Data entries
______________________________

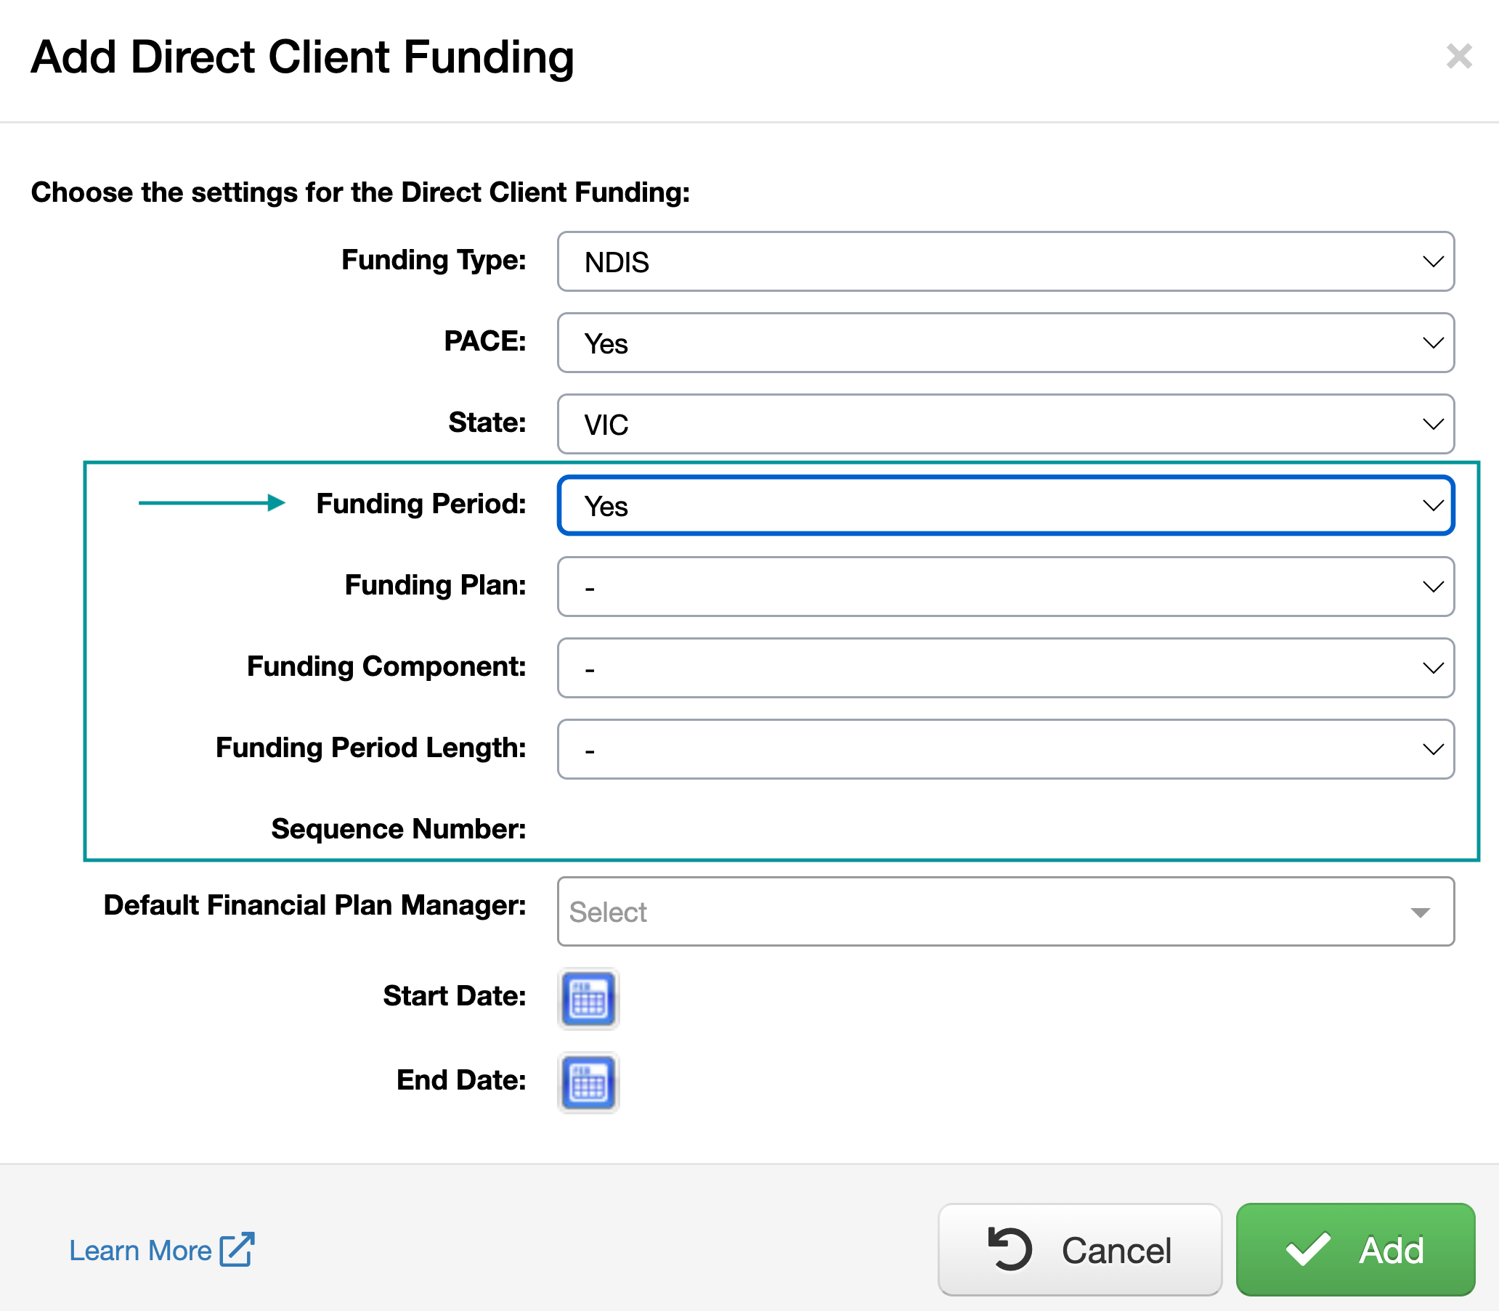The image size is (1499, 1311).
Task: Open the PACE dropdown
Action: pos(1005,343)
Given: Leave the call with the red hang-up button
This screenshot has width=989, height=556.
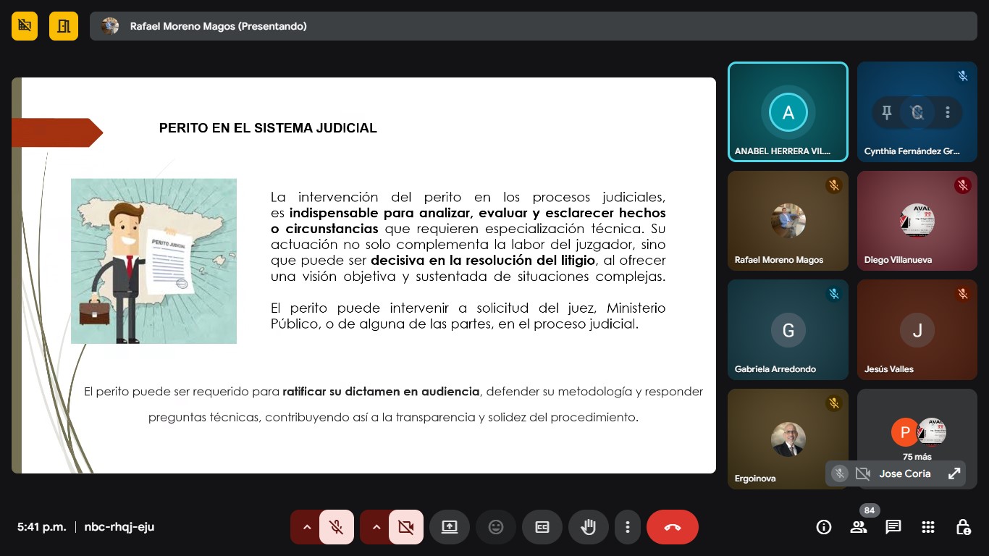Looking at the screenshot, I should click(x=672, y=527).
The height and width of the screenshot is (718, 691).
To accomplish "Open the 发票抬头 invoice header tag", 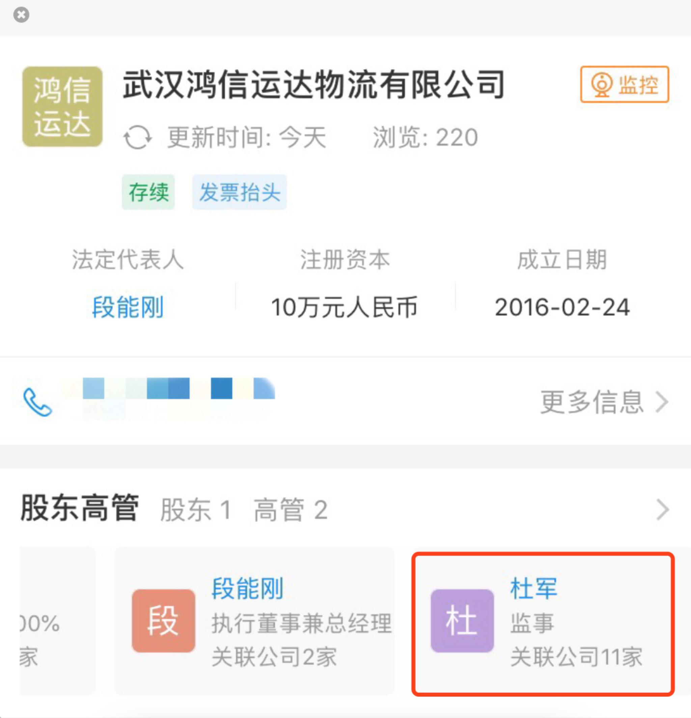I will pyautogui.click(x=239, y=192).
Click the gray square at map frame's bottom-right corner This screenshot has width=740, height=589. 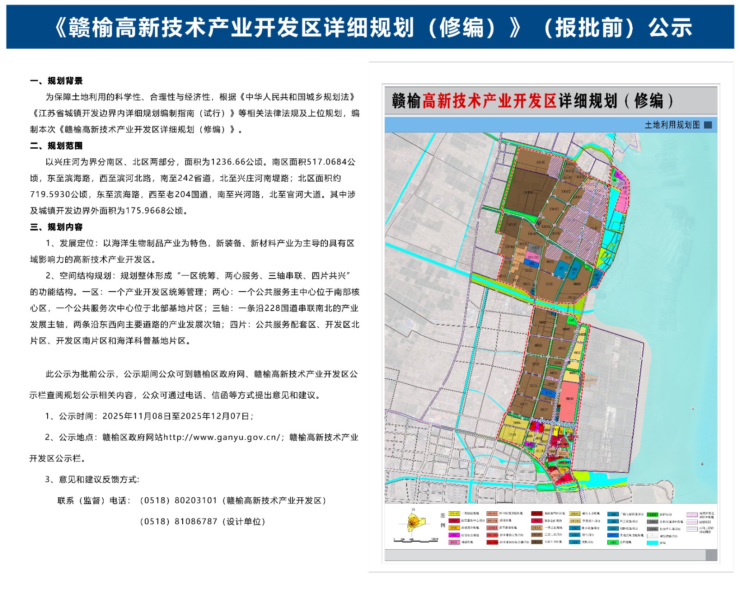711,555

______________________________

Problem statement -
Above are the records. Copy only the lines from the one with "Given: Leave the" through the one with "The height and", exactly, with no pictures.

Response box -
Given: Leave the call with the red hang-up button
This screenshot has width=989, height=556.
Looking at the screenshot, I should click(x=672, y=527).
The height and width of the screenshot is (718, 691).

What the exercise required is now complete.